» **WHAT YOU ARE ASKED TO DO**
Leave out the pictures, and quote exactly the lines running from the one with "Click the number 1 circle badge" through the last line of the entries below.

» **THE INPUT**

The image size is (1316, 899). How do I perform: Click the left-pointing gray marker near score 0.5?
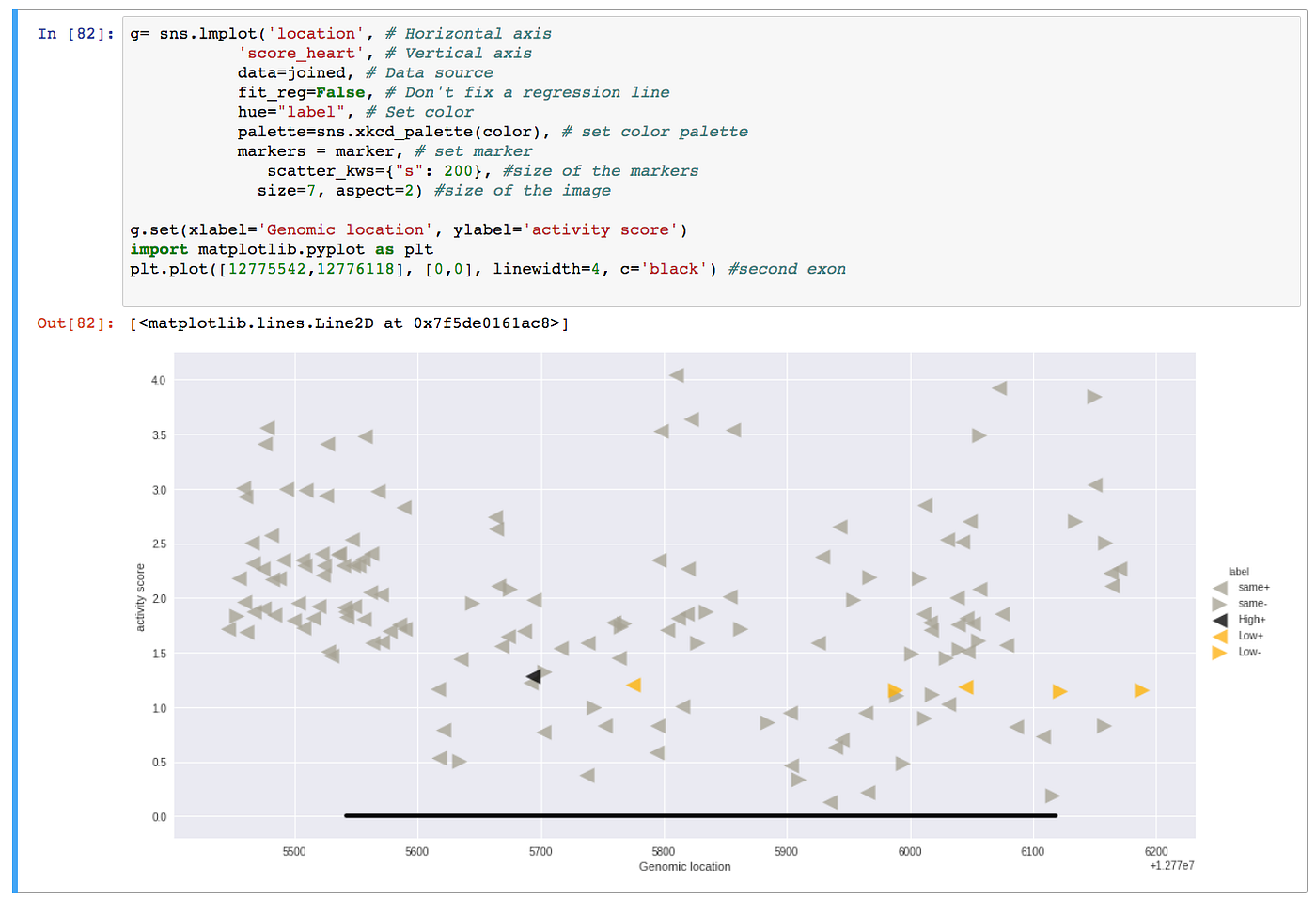coord(441,758)
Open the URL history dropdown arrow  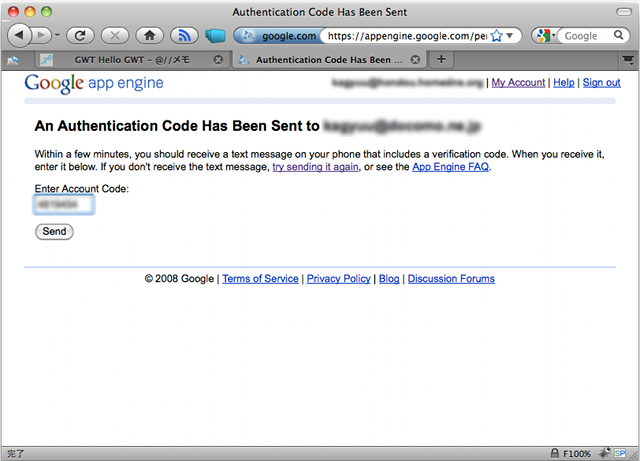pyautogui.click(x=513, y=36)
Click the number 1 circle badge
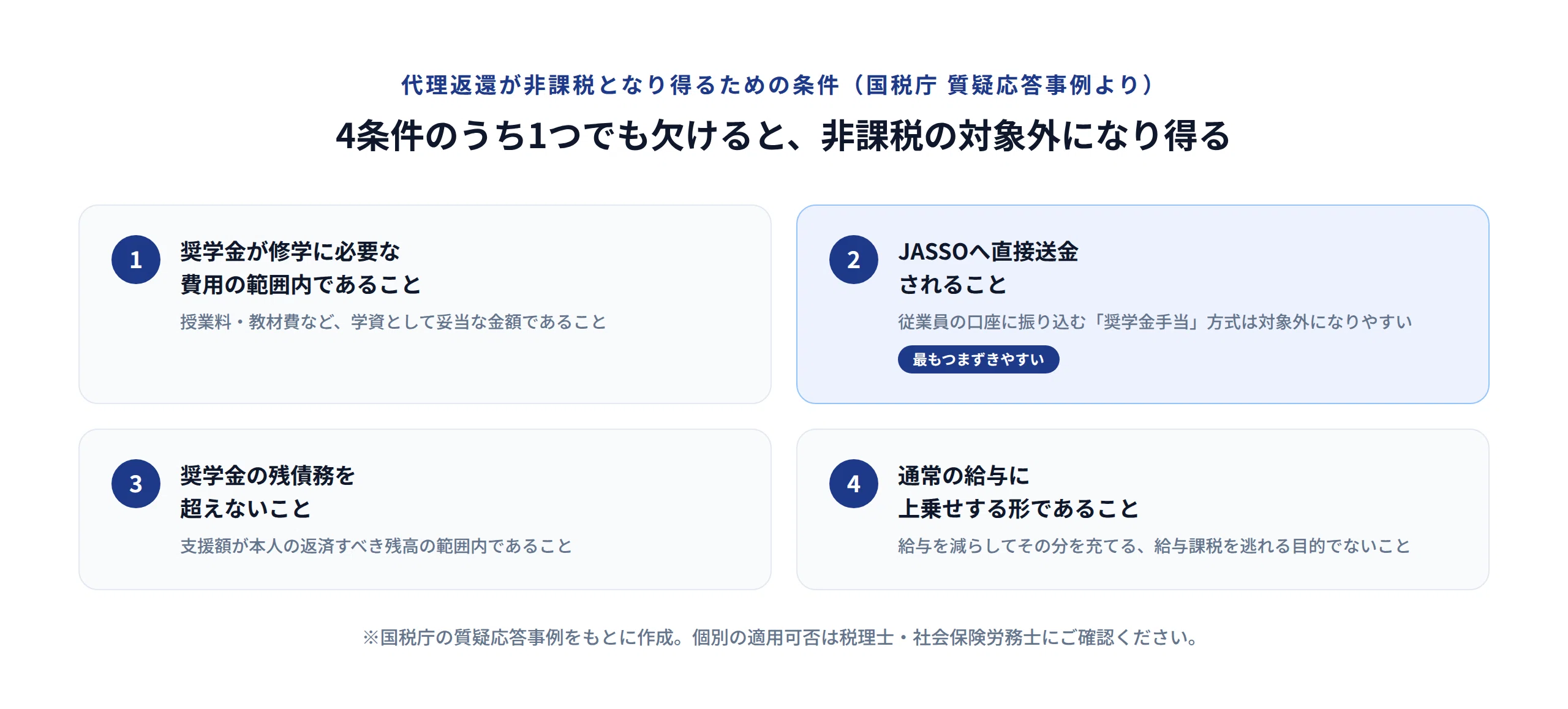This screenshot has width=1568, height=709. coord(136,260)
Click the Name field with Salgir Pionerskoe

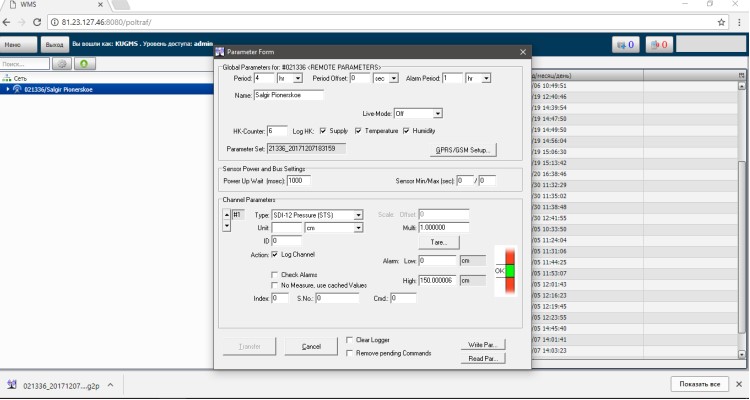coord(288,95)
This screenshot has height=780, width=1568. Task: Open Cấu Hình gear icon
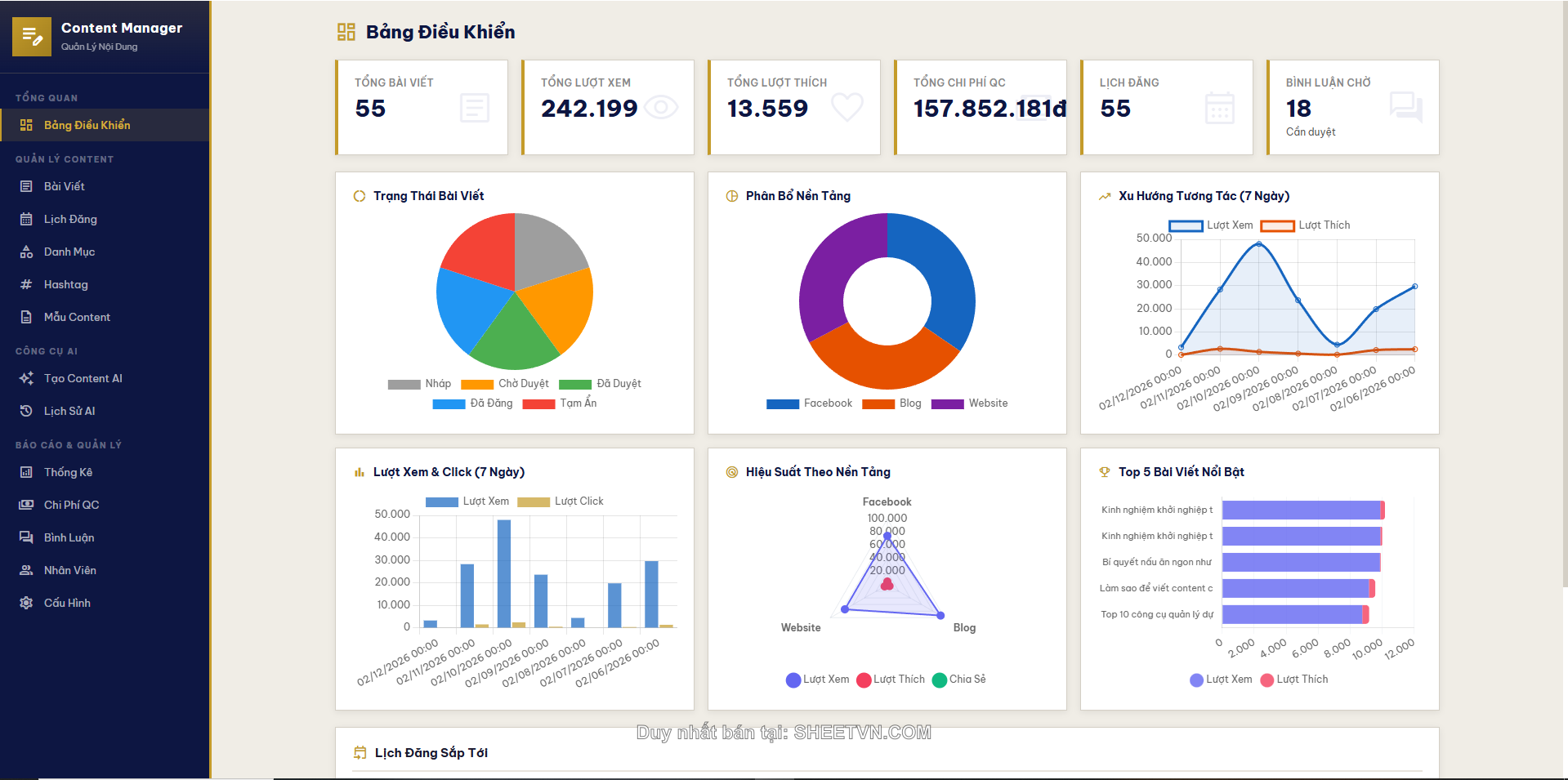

» **EXERCISE OUTPUT**
Click the number 1 circle badge
This screenshot has width=1568, height=709. coord(136,260)
Click the Name field with Salgir Pionerskoe

coord(288,95)
This screenshot has height=780, width=1568. Task: Open Cấu Hình gear icon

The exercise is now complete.